練習問題 1: 記事の「店は北京市郊外の」で始まる段落を、主な事実を残して箇条書きに書き直してください。
練習問題 2: 次の記述が記事の内容と合うかどうかを「はい」か「いいえ」で答え、決め手となる記事の語句をそのまま引用してください。(a) 店は10月25日にオープンした。(b) 店舗の広さは400平方メートルである。(c) 店舗外の広場にはブランコがある。

記事抜粋:
§
【11月29日 東方新報】北京市内に10月下旬にオープンした「お年寄りのおもちゃ屋さん」が、あっという間に高齢者のたまり場として大人気となり、中国メディアの注目を集めている。中国は近い将来、超高齢化社会に突入するため、「老後の過ごし方」への関心が高まっている。

 店は北京市郊外の通州区(Tongzhou)で10月25日にオープン。180平方メートルの店舗に400種類のおもちゃやゲームが並ぶ。ブリキのおもちゃ、投げ矢、コマ、知恵の輪、トランプ、パズル、木馬など懐かしい遊び道具が勢ぞろいしている。店舗外の広場にはブランコやゆりかご、車タイプの四輪自転車があり、屋外で童心に帰ったような遊びもできる。
§
表示データ:
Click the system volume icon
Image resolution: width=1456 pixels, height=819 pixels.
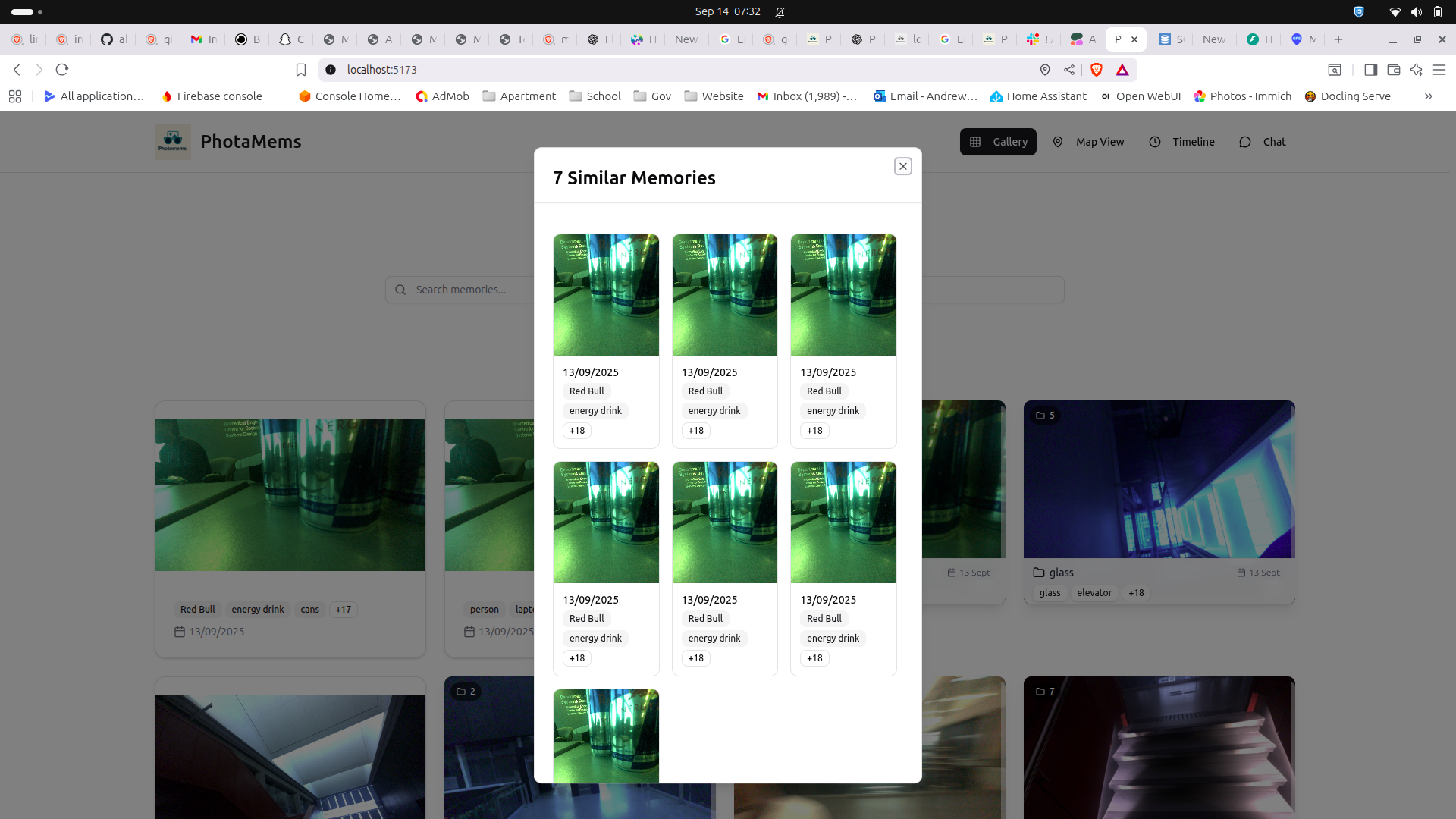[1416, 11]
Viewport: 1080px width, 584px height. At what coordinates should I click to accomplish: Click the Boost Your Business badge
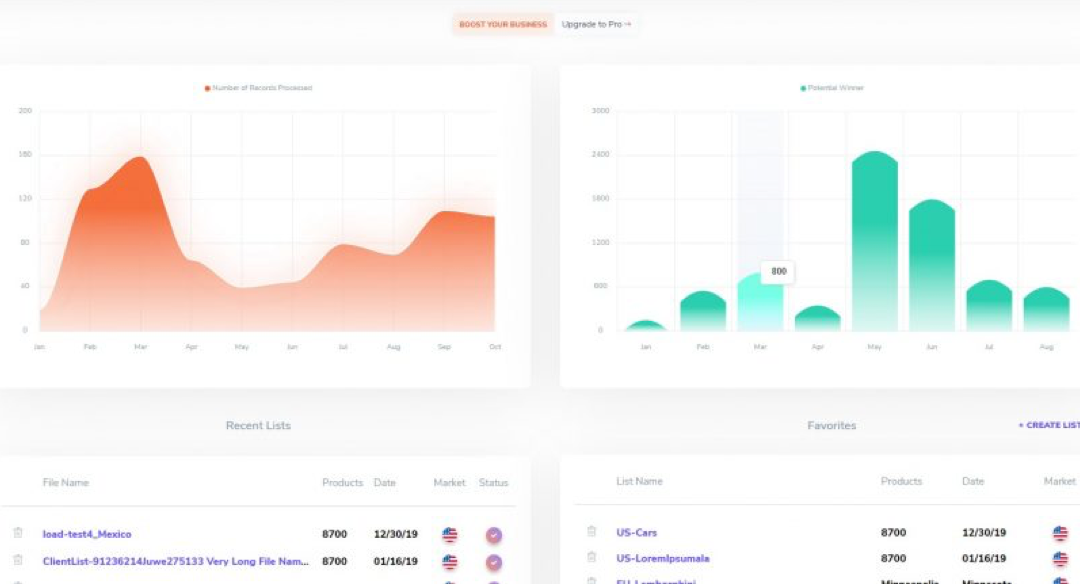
§
解答 1:
・北京市郊外の通州区で10月25日に開店
・180平方メートルの店舗に400種類のおもちゃやゲームが並ぶ
・ブリキのおもちゃ、投げ矢、コマ、知恵の輪、トランプ、パズル、木馬など懐かしい遊び道具がそろう
・店舗外の広場にはブランコ、ゆりかご、車タイプの四輪自転車があり、屋外でも遊べる

解答 2:
(a) はい:「10月25日にオープン」
(b) いいえ:「180平方メートルの店舗」
(c) はい:「店舗外の広場にはブランコやゆりかご」